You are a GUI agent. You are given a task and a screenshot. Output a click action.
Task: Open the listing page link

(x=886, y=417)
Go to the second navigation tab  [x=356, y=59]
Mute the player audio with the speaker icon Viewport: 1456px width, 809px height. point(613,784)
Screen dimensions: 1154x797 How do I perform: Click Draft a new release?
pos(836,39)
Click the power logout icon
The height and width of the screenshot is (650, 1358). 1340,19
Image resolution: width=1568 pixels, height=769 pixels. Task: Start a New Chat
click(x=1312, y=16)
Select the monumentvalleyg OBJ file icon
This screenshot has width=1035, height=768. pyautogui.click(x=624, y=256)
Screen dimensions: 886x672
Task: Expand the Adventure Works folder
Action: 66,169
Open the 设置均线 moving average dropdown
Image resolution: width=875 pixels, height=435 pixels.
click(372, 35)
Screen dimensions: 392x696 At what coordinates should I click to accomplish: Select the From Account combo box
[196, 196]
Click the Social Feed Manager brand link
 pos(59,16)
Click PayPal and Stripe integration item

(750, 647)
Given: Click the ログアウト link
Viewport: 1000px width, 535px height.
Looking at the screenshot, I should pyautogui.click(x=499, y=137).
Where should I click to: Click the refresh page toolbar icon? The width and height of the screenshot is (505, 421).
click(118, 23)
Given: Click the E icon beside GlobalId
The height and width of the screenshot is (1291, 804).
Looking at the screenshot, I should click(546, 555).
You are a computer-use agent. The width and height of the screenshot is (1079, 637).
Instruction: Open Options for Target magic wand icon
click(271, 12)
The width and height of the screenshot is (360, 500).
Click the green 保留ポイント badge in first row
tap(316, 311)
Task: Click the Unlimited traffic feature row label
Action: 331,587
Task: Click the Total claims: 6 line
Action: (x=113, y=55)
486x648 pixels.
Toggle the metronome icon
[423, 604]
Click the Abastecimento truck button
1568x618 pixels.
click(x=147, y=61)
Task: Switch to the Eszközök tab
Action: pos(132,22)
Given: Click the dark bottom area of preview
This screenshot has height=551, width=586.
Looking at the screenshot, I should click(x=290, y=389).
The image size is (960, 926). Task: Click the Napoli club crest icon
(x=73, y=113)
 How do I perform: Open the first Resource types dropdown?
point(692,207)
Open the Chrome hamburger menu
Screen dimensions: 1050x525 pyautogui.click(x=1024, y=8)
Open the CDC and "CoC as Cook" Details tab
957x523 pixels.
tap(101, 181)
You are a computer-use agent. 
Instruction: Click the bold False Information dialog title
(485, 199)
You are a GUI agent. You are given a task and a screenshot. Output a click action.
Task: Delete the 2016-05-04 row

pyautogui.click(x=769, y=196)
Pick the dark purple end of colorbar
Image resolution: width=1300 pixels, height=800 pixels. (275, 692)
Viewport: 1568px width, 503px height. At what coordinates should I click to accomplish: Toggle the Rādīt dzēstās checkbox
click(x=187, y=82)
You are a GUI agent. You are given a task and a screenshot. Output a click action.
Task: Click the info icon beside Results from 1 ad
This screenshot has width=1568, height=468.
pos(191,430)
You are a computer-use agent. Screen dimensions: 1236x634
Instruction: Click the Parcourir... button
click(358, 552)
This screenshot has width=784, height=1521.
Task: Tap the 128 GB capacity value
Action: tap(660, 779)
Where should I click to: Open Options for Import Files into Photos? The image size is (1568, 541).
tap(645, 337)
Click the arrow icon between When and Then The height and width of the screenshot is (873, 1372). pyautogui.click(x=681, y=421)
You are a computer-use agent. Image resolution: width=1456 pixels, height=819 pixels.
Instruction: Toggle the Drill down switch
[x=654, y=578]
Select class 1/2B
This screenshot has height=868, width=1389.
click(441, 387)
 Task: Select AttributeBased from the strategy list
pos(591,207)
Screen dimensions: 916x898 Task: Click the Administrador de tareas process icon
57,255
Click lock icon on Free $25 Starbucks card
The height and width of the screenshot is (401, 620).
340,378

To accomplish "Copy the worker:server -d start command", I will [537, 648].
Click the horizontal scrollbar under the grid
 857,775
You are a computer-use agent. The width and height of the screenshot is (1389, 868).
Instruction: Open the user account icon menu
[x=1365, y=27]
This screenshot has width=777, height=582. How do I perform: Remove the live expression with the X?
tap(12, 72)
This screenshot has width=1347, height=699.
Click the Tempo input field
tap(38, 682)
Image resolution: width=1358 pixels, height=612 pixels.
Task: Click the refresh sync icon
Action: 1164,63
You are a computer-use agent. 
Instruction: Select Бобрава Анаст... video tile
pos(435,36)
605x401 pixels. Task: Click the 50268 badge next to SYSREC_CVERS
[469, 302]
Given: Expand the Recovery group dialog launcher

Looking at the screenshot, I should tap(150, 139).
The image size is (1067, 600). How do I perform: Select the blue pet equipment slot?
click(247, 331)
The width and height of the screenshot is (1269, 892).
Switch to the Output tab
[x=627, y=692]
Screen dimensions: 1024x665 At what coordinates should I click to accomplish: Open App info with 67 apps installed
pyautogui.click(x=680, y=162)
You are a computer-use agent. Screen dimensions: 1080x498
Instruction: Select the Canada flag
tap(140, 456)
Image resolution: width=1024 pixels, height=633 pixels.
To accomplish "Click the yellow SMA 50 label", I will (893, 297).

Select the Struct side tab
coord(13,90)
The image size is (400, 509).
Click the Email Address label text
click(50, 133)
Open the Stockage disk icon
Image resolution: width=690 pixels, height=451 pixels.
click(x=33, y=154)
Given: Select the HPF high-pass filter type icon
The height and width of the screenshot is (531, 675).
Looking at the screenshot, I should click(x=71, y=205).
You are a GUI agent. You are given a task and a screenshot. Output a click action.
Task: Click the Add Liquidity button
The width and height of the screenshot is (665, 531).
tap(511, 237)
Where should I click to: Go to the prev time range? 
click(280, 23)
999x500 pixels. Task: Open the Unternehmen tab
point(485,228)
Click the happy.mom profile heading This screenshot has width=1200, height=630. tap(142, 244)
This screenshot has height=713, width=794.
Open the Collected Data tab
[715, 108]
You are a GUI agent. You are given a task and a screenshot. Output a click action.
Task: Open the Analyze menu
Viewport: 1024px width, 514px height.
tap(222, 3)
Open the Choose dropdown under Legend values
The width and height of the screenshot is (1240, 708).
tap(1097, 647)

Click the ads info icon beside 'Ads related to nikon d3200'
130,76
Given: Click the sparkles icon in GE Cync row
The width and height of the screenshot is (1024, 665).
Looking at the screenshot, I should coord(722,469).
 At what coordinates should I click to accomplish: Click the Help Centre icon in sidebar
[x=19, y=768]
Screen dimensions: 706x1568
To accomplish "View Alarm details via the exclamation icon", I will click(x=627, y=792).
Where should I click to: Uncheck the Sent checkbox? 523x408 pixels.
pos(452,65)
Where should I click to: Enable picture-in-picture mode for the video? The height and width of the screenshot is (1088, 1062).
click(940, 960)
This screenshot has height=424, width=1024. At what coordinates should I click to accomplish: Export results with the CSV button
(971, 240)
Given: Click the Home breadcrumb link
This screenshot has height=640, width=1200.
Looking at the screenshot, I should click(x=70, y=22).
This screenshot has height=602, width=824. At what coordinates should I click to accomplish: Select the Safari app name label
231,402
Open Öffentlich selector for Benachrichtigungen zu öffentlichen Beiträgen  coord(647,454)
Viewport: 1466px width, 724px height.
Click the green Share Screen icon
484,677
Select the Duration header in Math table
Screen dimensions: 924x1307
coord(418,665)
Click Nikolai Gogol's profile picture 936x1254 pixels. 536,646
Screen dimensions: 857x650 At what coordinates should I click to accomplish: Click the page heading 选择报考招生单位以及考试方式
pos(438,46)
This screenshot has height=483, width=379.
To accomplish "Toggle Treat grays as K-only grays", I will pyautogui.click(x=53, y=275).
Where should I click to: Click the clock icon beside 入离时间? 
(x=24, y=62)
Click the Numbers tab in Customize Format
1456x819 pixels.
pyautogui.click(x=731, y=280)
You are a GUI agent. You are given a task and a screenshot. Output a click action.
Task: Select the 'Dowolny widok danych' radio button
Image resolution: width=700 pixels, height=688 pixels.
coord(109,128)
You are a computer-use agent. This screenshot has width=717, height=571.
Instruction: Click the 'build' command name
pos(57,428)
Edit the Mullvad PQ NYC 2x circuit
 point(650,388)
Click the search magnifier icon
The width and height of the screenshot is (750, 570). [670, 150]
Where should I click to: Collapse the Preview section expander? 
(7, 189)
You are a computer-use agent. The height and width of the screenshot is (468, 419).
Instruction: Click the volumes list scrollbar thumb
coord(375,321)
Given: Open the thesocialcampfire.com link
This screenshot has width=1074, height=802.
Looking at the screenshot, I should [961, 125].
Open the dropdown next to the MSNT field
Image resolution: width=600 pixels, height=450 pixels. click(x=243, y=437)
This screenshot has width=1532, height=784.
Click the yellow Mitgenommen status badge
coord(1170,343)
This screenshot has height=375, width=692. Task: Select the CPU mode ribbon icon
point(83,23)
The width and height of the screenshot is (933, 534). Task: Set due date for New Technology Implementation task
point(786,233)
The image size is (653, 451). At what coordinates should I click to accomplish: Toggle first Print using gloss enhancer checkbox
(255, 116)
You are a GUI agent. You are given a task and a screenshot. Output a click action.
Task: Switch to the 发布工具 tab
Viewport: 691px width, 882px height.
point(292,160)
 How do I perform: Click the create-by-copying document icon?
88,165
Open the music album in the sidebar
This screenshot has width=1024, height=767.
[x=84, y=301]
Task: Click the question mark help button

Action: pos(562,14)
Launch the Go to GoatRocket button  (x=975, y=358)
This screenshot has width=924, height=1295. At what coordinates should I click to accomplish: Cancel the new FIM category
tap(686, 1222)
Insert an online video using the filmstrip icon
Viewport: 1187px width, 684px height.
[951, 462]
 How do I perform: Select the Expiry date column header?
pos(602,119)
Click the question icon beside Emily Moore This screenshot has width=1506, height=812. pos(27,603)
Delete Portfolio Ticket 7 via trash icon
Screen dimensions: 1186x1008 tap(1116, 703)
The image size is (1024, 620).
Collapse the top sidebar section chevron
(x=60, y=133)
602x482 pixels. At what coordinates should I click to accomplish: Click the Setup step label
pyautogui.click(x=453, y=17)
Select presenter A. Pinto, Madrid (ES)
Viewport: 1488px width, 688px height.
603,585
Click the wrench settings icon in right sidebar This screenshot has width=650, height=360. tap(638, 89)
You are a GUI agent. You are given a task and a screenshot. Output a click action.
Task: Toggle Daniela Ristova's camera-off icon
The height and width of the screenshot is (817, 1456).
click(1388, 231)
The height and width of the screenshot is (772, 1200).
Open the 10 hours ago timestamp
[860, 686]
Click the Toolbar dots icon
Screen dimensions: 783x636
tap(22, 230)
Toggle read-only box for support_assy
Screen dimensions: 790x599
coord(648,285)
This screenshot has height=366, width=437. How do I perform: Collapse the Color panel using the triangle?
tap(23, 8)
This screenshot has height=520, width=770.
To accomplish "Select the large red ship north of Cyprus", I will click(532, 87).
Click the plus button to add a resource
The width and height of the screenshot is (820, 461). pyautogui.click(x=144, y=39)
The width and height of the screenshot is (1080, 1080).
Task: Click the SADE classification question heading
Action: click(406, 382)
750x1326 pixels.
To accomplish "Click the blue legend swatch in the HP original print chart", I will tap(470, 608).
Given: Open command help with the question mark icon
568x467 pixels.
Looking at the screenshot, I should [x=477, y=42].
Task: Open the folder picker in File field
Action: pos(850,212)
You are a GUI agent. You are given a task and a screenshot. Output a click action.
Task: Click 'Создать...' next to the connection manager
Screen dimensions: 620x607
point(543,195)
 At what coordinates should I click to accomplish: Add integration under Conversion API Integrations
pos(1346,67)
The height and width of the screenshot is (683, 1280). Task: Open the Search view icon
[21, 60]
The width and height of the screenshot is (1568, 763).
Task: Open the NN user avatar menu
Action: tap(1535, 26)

## Your objective
Every line in the data that holds "computer" should be copied out.

## Response to this exercise
You are a computer-use agent. The width and height of the screenshot is (1079, 637).
You are a computer-use agent. 
You are a computer-use agent. Screen dimensions: 1236x634
You are a computer-use agent. Image resolution: width=1456 pixels, height=819 pixels.
You are a computer-use agent. The width and height of the screenshot is (1389, 868).
You are a computer-use agent. 
You are a computer-use agent. Screen dimensions: 1080x498
You are a computer-use agent. This screenshot has width=717, height=571.
You are a computer-use agent. The height and width of the screenshot is (468, 419).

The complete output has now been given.